While the UK gets little gas directly from Russia, it is part of the European market and suffers the same effects of surging costs and huge competition for supplies.

Europe has managed to fill up its storage sites to almost 90pc to prepare for winter, at vast costs and helped by cutting demand.

But the IEA, whose members include the UK and the US, warned that running them down too quickly would leave countries vulnerable to cold snaps in March.

A complete halt to Russian supplies “cannot be ruled out”, it said, as Russia weaponises gas supplies as its war on Ukraine intensifies.

Meanwhile, competition for shipments of liquified natural gas (LNG) from around the world is likely to be fierce.

It argues that EU storage levels need to be kept at at least 33pc of capacity until the weather warms up, for “a safe and secure winter”.

Depending on the level of LNG imports that are available, that could require demand cuts of up to 13pc. Much of this will come from cutting gas use in commercial buildings and power stations.

However, the IEA also warns: “A 13pc demand reduction would also necessitate gas savings from households and require responsible electricity and gas consumption behaviour.

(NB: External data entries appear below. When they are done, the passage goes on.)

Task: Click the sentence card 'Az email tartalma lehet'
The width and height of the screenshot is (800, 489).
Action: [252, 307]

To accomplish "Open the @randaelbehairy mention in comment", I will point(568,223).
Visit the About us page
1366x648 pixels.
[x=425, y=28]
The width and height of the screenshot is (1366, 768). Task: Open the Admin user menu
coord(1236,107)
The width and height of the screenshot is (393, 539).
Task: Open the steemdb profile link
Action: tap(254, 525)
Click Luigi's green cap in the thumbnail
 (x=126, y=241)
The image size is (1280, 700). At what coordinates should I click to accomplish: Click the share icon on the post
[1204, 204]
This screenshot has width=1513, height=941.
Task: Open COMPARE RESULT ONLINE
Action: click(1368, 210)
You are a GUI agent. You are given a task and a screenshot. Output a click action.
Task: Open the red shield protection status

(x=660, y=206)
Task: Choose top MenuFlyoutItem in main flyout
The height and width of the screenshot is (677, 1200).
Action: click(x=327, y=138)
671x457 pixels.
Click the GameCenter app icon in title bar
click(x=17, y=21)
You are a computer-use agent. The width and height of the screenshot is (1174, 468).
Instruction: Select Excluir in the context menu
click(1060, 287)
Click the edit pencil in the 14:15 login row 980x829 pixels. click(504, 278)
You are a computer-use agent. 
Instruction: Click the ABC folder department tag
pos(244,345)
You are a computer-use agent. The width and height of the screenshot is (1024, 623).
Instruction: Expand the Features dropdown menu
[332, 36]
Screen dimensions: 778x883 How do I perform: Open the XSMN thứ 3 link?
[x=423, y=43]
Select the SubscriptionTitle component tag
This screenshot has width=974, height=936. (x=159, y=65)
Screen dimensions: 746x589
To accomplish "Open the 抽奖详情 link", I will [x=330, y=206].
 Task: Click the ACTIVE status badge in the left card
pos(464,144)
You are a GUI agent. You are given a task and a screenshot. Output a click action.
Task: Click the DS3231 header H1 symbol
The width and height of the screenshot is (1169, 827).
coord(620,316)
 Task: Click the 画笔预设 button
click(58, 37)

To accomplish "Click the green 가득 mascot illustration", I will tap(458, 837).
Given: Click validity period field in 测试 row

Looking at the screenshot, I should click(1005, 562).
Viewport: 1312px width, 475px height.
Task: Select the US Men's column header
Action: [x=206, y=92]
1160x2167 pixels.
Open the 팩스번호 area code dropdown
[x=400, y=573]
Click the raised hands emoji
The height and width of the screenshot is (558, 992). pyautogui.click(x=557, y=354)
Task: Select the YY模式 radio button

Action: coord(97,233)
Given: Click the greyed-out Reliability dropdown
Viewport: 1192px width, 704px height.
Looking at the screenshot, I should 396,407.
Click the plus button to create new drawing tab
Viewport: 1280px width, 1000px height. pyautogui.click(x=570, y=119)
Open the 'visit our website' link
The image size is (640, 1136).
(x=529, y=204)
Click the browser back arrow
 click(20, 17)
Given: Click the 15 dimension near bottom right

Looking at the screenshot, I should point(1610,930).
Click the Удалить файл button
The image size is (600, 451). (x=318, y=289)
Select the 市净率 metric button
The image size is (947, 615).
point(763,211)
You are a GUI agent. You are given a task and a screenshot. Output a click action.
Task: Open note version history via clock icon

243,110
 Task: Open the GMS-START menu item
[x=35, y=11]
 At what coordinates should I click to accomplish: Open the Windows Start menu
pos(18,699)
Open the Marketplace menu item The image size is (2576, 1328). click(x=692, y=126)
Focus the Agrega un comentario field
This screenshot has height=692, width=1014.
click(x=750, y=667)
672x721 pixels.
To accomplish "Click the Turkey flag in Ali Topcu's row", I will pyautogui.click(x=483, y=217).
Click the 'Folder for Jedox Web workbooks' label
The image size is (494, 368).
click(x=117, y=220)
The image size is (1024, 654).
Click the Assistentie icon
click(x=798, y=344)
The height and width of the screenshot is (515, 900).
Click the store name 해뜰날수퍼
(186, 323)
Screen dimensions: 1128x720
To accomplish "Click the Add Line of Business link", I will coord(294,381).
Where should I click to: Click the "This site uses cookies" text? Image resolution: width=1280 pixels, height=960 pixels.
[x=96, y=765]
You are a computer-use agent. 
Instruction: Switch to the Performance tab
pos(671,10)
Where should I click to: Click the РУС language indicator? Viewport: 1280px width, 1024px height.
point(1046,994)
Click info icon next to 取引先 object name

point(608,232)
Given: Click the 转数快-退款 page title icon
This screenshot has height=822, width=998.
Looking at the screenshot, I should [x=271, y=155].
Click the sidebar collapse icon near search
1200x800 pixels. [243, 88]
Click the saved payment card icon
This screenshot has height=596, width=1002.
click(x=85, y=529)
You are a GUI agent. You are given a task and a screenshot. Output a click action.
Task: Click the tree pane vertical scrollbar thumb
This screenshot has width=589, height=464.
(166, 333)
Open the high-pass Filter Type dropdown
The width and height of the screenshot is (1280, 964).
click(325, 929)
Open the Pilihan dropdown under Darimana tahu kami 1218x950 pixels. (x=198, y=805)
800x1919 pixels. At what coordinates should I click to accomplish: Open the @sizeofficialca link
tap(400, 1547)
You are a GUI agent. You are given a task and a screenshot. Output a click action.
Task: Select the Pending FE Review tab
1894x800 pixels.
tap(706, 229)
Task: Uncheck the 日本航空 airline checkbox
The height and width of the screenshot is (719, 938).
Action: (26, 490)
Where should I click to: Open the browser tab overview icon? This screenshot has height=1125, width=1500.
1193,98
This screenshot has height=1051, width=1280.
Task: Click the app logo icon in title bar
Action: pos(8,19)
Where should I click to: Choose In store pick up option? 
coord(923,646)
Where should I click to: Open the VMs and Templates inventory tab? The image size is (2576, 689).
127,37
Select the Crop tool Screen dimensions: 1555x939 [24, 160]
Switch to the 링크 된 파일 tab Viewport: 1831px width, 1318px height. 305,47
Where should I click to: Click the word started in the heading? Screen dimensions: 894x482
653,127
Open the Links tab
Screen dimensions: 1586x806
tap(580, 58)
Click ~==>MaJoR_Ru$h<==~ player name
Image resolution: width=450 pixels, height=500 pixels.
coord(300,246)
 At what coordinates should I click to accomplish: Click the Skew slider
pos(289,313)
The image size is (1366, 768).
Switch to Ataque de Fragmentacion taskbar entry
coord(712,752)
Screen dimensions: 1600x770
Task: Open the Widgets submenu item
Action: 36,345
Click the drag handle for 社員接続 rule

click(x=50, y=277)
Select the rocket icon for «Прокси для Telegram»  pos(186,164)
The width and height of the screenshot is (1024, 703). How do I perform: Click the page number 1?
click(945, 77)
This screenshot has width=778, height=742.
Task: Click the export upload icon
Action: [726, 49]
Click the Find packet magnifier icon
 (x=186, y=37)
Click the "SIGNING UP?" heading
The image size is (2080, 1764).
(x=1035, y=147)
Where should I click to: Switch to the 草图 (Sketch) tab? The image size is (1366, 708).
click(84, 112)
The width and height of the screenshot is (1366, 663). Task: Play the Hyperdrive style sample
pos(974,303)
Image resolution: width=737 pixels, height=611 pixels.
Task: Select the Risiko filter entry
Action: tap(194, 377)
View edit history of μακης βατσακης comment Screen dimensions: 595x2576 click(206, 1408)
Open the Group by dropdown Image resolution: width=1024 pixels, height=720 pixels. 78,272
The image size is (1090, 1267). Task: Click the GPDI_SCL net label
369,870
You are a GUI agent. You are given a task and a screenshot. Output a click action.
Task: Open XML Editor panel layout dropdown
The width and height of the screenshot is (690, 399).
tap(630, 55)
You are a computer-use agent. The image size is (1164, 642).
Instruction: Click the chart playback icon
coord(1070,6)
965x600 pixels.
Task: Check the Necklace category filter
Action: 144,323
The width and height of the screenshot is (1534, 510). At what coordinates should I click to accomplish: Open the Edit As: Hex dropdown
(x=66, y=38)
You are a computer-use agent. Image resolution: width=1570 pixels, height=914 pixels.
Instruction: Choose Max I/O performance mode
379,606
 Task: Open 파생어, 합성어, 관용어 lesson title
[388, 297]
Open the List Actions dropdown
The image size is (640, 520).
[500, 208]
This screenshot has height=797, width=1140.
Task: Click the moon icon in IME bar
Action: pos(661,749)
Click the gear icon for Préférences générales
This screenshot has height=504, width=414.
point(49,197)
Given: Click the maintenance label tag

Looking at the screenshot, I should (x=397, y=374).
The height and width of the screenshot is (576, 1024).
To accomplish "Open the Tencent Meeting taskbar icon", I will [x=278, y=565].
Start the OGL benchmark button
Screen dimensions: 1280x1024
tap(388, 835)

“Our analysis indicates that behaviour change could reduce gas demand by 15 billion cubic metres during the 2022/23 heating season, equating to over 40pc of the 13pc demand reduction.”

It estimates that turning the heating down by one degree centigrade could cut demand by about seven billion cubic metres.

It comes as the European Centre for Medium Weather-Range Forecasts warned of high pressure over western Europe in November and December, meaning cold, dry spells which would increase demand for heating and also reduce the output of wind turbines and hydro-power stations.

“If we have this pattern then for the energy it is quite demanding,” Florence Rabier, director-general of the centre, told the Financial Times.

This week, National Grid is set to publish its outlook for both gas and electricity supplies this winter. The Telegraph revealed that National Grid is racing to secure extra reserves of gas amid concern it will not be able to get enough from Europe.

Meanwhile, damage to the Nord Stream 1 pipelines built to bring gas from Russia to Europe, caused by suspected sabotage, have scuppered any hope that one could be brought back into action.

Keisuke Sadamori, director of energy markets and security at the IEA, said:  “Russia’s invasion of Ukraine and sharp reductions in natural gas supplies to Europe are causing significant harm to consumers, businesses and entire economies – not just in Europe but also in emerging and developing economies.

“The outlook for gas markets remains clouded, not least because of Russia’s reckless and unpredictable conduct, which has shattered its reputation as a reliable supplier. But all the signs point to markets remaining very tight well into 2023.”